When he was sixteen Jackson joined the army. He embraced his new austere existence with the zeal of a warrior monk discovering the profit of discipline. He was broken down and then built up again, his one and only allegiance to his new, brutal family. The army was tough but it was nothing compared to the life before. Jackson was just relieved to have a future at last. Any future.
If his mother had gone to a doctor sooner with her cancer instead of suffering the archetypal ancient martyrdom of the Irish mother, then perhaps she would have hit his brother about the head with a rolled-up newspaper (a common form of communication in their family) and told him to get off his backside (he was nursing a foul hangover) and get out into the rain and meet his sister off the bus. Then Niamh wouldn’t have been attacked by her unknown assailant who raped her and strangled her and then threw her body into the canal. For want of a nail.
After his visit to Jervaulx, Jackson had gone on a pilgrimage to find Howdale again. Working on instinct, with a little help and some hindrance from SatNav Jane, he made his way down back roads until he came to a sign that announced Howdale Farm Holiday Homes. He turned down the drive, once a muddy track but now weed-free and fresh with tarmac, and saw the farmhouse still sitting squarely at the end. The adjacent dairy and a scattering of farm workers’ cottages that he had forgotten about were now all done up in matching white-and-green-painted livery. No sign of cows or sheep, no smell of manure and silage, none of the usual rusting litter of old farm machinery. The place had been transformed into a sanitized, storybook kind of farm. Once upon a time Jackson had erased his past, now his past had erased him.
Jackson climbed out of the car and looked around. There was a small children’s play area where Joan Atwell had hung her washing, a large gravelled turning circle where a run-down old barn had once stood. A group of people of all ages (they called that a family, Jackson reminded himself) was hanging out, drinks in hand, on a lawn that had once been the farmyard. He caught the primitive smell of searing meat. At the sight of Jackson, the adults in the group looked uneasy and one of the men raised his voice, ready for belligerence, a pair of barbecue tongs clutched in his hand like a weapon, and said, ‘Can I help you?’

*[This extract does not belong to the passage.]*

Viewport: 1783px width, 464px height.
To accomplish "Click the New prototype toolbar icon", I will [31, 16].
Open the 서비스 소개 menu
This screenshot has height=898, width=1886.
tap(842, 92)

Jackson had no taste for hostility in these surroundings and so he shrugged and said, ‘No,’ a response which seemed to unsettle the group further.
He climbed back in the Saab and caught a glimpse of himself in the rear-view mirror. Someone slightly feral looked back. He hadn’t shaved for several days and his hair flopped dirtily in his eyes. There was a lean and hungry look about him that he didn’t recognize. At least he still had his own hair. Every guy you saw these days had shaved away his male-pattern baldness in a futile attempt to look hard rather than merely hairless. Jackson had recently turned fifty, a fact he still hadn’t entirely come to terms with. The golden years. (Yeah, right.) ‘A milestone,’ Josie laughed as if it were a huge joke. He had avoided the birthday altogether, spending the weekend miserably on his own in Prague, side-stepping drunken English stag and hen parties. On his return he had set off on this journey.